**What needs to be done:** What you return should be the line containing "Сиёсати хориҷӣ (1067, 50)" and each line after it to the end of the records, copied exactly.

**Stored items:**
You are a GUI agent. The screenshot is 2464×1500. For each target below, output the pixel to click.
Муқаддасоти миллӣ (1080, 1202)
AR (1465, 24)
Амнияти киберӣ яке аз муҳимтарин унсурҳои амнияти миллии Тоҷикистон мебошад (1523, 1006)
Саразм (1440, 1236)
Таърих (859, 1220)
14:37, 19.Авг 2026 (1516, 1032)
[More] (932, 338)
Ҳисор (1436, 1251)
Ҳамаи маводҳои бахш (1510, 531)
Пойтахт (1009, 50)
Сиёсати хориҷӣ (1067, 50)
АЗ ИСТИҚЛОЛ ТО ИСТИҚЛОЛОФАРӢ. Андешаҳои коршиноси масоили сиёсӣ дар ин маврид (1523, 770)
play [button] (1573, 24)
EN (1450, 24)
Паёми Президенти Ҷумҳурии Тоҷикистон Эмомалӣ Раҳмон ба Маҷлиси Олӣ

**Task result:**
Сиёсати хориҷӣ (1067, 50)
АЗ ИСТИҚЛОЛ ТО ИСТИҚЛОЛОФАРӢ. Андешаҳои коршиноси масоили сиёсӣ дар ин маврид (1523, 770)
play [button] (1573, 24)
EN (1450, 24)
Паёми Президенти Ҷумҳурии Тоҷикистон Эмомалӣ Раҳмон ба Маҷлиси Олӣ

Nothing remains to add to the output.